Racconti nella Rete®

24° Premio letterario Racconti nella Rete 2024/2025

Premio Racconti nella Rete 2017 “Il Paperino” di Gabriele Vanarelli

Categoria: Premio Racconti nella Rete 2017

Quell’estate avevamo un argomento per parlare e per passare le giornate.

Andrea, Orlando, Luciano e Gatto (il suo nome è Luciano ma per non confonderlo con l’altro Luciano lo chiamavamo Gatto abbreviando il suo “strano” cognome) avevano da poco compiuto 14 anni; l’età fatidica per poter guidare un motorino, un cinquantino come dicevamo noi.

Davanti alla bottega di Piergentino c’era, quel pomeriggio, un capannello insolito, non si era mai visto anche perché Piergentino non voleva che davanti al suo negozio di alimentari ci fosse confusione perché diceva disturbavamo la clientela, davamo noia ai passanti, gli buttavamo per terra la frutta e la verdura esposte.

Mi avvicinai cercando di capire che cosa ci fosse di così interessante e mi accorsi immediatamente del perché.

C’erano tre motorini nuovi fiammanti, tre Aspes Cross T con motore Minarelli: uno rosso, quello di Orlando, uno verde quello di Andrea ed uno arancio, quello di Luciano.
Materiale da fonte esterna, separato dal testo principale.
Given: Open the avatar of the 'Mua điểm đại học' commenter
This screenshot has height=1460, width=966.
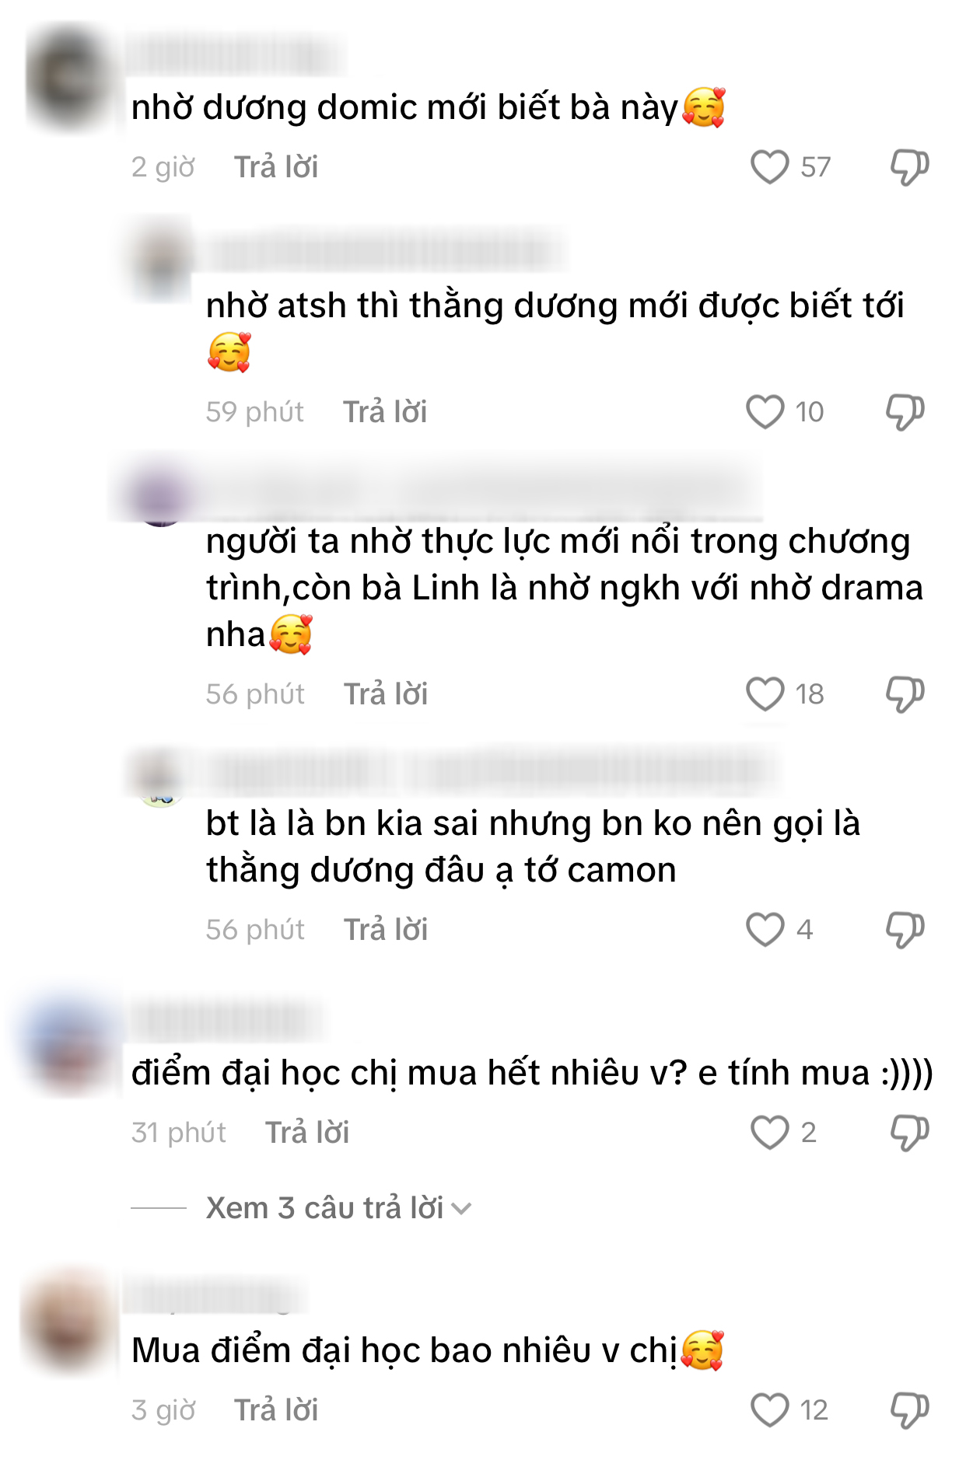Looking at the screenshot, I should 68,1320.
Ciascuno in sella al proprio mostro si pavoneggiava come se avesse avuto una Harley Devidson.

Cambiava solo il colore delle moto, l’allestimento era per tutte lo stesso e cioè: sospensione anteriore a molla, molla posteriore, ruote con tacchetti tipo cross ecc. ma già ciascuno pensava alle modifiche da apportare. Luciano diceva che avrebbe messo il carburatore a trombetta da 50 così da aumentare la velocità di almeno 10Km orari, Orlando invece avrebbe cambiato le sospensioni anteriori con quelle idrauliche “Ceriani” ed i copertoni perché erano da cross e lui invece li voleva da strada. Mi ricordo che c’erano discussioni, pareri diversi ma tutti non staccavano gli occhi da quelle moto.

Anche io non potevo fare a meno di guardarle e riguardarle, di controllare tutti i particolari ma soprattutto di sognare di averne una tutta mia.

I miei genitori non volevano comprarmi il motorino, non perché non potessero ma perché avevano timore che mi potessi far male, che mi potesse succedere un incidente e quindi mi avevano detto che me lo avrebbero comprato, sempreché me lo fossi meritato, tra qualche anno, magari alle superiori.

Per me era un vero supplizio vedere gli altri con il  loro motorino che giravano e scorrazzavano per via Susa ed io potevo solo guardarli, chiedergli di poterli toccare ma di salire e fare un giro non se ne parlava proprio perché non le avrebbero  imprestate nemmeno per tutto l’oro del mondo.

I giorni passavano ed il supplizio aumentava sempre di più anche perché ne arrivò un altro di cinquantini: quello di Gatto.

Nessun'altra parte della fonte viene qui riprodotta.